▶ **Passage provided**:
<<<<

Okay, I need to do my CV grid search on just the Train set, then evaluate performance using the Validate set, since it's massively overfitting on the train set.

# Evaluation on Validate set

Pre-processing steps to prepare the validate set for prediction:

In [81]:
df_for_pipelining_val = df_for_pipelining.loc[df_for_pipelining['policy_type'] == 'VALIDATION' ].copy()
df_for_pipelining_val.reset_index(inplace=True, drop=True)

In [82]:
val_tfidf = tfidfTransformer.transform(df_for_pipelining_val['segment_text'])
# Extract CF columns:
classifier_X_val_cfs = df_for_pipelining_val.loc[:,'contact info':].copy()
#convert to sparse
classifier_X_val_cfs = csr_matrix(classifier_X_val_cfs)

# combine CF columns with TF-IDF to create X
classifier_X_val = hstack([classifier_X_val_cfs, val_tfidf ])

classifier_y_val = df_for_pipelining_val.loc[:,classifier].copy()
# Ensure Y_val only has binary values
for i in range(len(classifier_y_val)):
    if classifier_y_val[i] > 1:
        classifier_y_val[i] = 1
print(f"Highest value should be one. Highest value is: {classifier_y_val.max()}") # should be 1

Highest value should be one. Highest value is: 1


Scoring:

In [83]:
classifier_val_prediction = fitted_search.predict(classifier_X_val)

model_results[classifier] = [fitted_search, classifier_y_val, classifier_val_prediction]
model_results.to_pickle("model_results.pkl")

# print(classification_report(classifier_y_val, classifier_val_prediction))

Nice! Looks like this scored well.  Let's set up the pipeline for all the other classifiers and score them too. But I'm still not sure whether I want the positive F1 score or the negative F1 score.  I think that "negative F-1 score" is important because it relates to when a policy fails to mention an important practice.  We want to be sure that if a policy fails to mention it, the classifier correctly states that it is not mentioned.

Okay so Negative Recall is the proportion of When it was not in, did it say that it was not in?<br>
Negative Precision then is when it predicted that it wasn't in, how often was that the case?

Positive recall is When it was in, what was the chance it was identified?  <br>Positive precision is When it was predicted to be in, what was the chance that it was in?

>>>>

▶ **Complete the following**:
A) Please list every metric that the validation notebook excerpt defines in its closing paragraphs, using the names it gives.
B) In the validation notebook excerpt, which file are the model results saved to?
C) Continue the validation notebook excerpt, picking up right after its final sentence.

▶ **Given information**:
<<<<

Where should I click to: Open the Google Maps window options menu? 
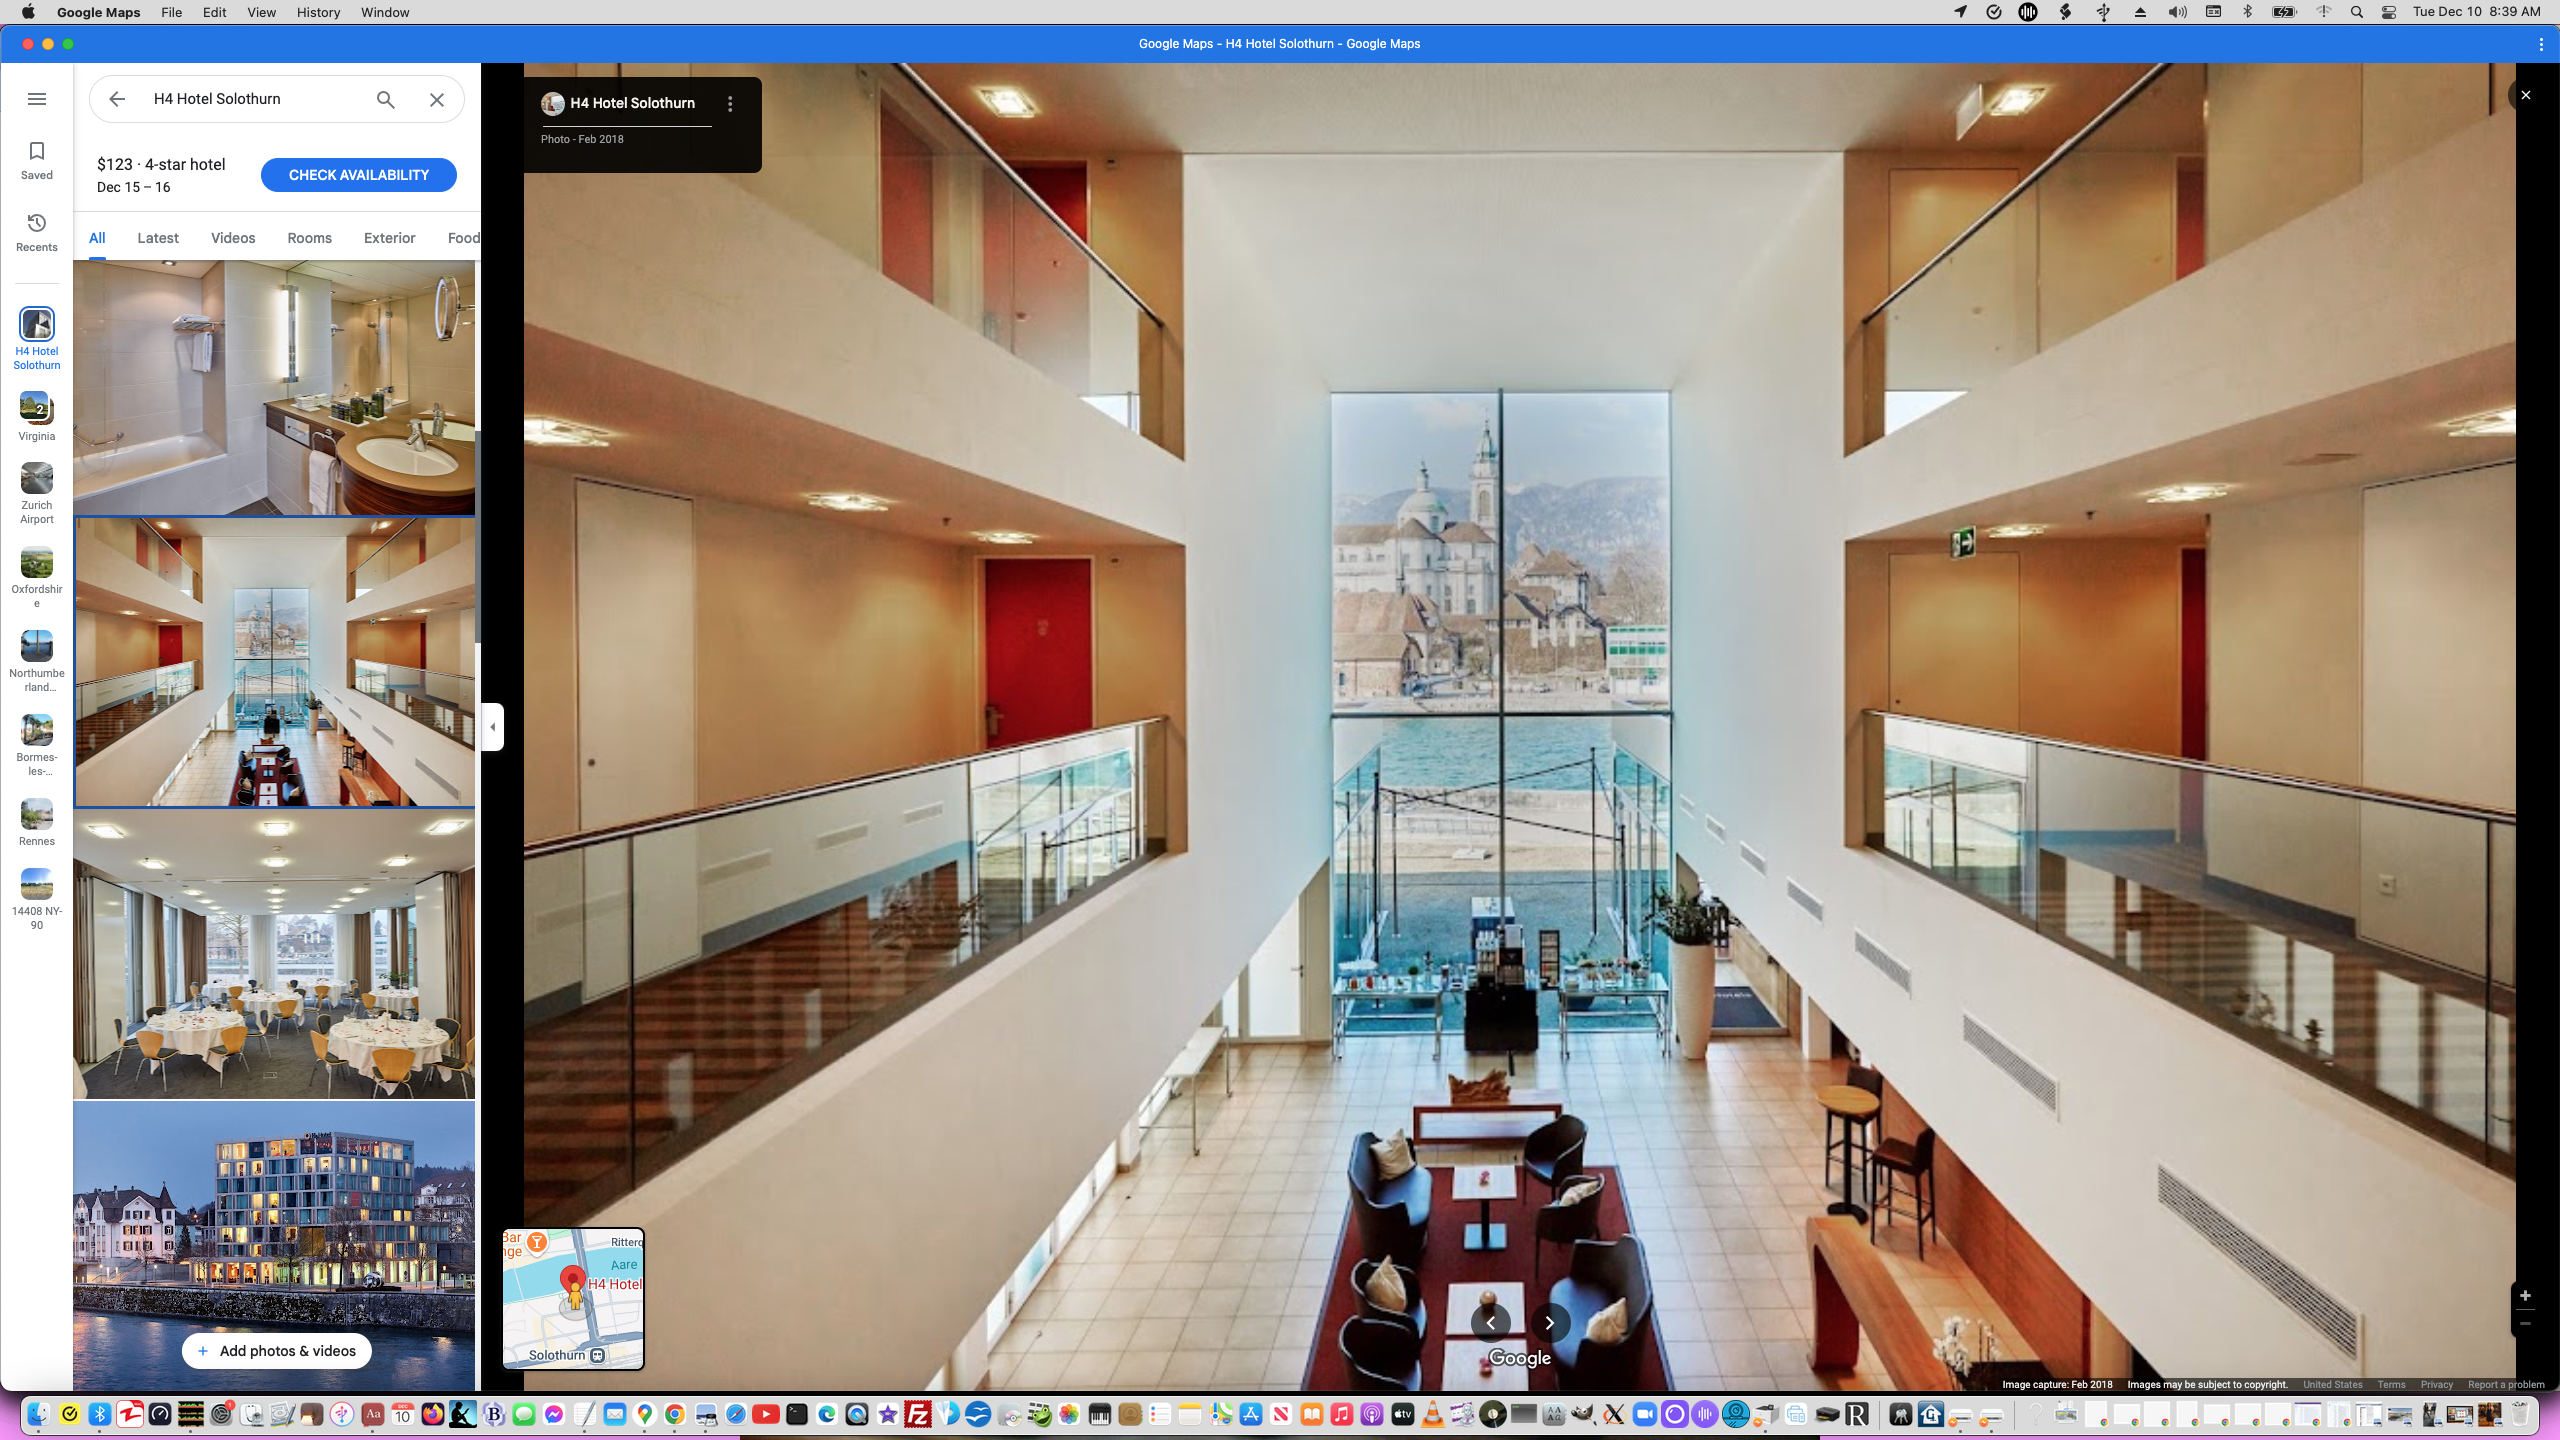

>>>>

▶ **Results by task**:
A) Negative Recall, Negative Precision, Positive recall, Positive precision

B) model_results.pkl

C)
In [84]:
def show_confusion_matrix(classifier_y_val, classifier_val_prediction):
    cf_matrix = confusion_matrix(classifier_y_val, classifier_val_prediction)
    cf_df = pd.DataFrame(
        cf_matrix, columns=["Predicted Negative", "Predicted Positive"], index=["True Negative", "True Positive"])
    display(cf_df)
show_confusion_matrix(classifier_y_val, classifier_val_prediction)

Unnamed: 0,Predicted Negative,Predicted Positive
True Negative,1893,81
True Positive,107,570


I think that I want to store negative precision, negative recall, negative F1 and positive F1.

This seems like a lot of things to store for each classifier.

I think I can just store the tuple of `(classifier_y_val, classifier_val_prediction)`

Then from that I can extract and populate a bigger table if I want.

Could store as lists... for each model, have a list with 3 values: fitted search, classifier_y_val, classifier_val_prediction.  Then could store each of those lists in a series where the index is the classifier.

Could store as dictionaries.  Each key is the classifier and each value is the list.

Then could loop through to get matrix (table) of scores.

In fact I think it will be helpful to have the order be the same as the order that I pass the classifiers, so I should use a series.

### Requirements for modelling pipeline:

- List of all classifiers
- df_for_pipelining_train/val/test
- Empty table of classifier results

In [172]:
df_for_pipelining = pd.read_pickle("crafted_features_df.pkl")

df_for_pipelining_train = df_for_pipelining.loc[df_for_pipelining['policy_type'] == 'TRAINING' ].copy()
df_for_pipelining_val = df_for_pipelining.loc[df_for_pipelining['policy_type'] == 'VALIDATION' ].copy()
df_for_pipelining_val.reset_index(inplace=True, drop=True)
df_for_pipelining_test = df_for_pipelining.loc[df_for_pipelining['policy_type'] == 'TEST' ].copy()
df_for_pipelining_test.reset_index(inplace=True, drop=True)

# now that I have used the 'policy type' column for referring to train/validate/test, 
# I can delete that column along with other uneccesary columns.
for dataframe in [df_for_pipelining_train, df_for_pipelining_val, df_for_pipelining_test]:
    dataframe.drop(columns=['source_policy_number', 'policy_type', 'contains_synthetic',
           'policy_segment_id', 'annotations', 'sentences'], inplace=True)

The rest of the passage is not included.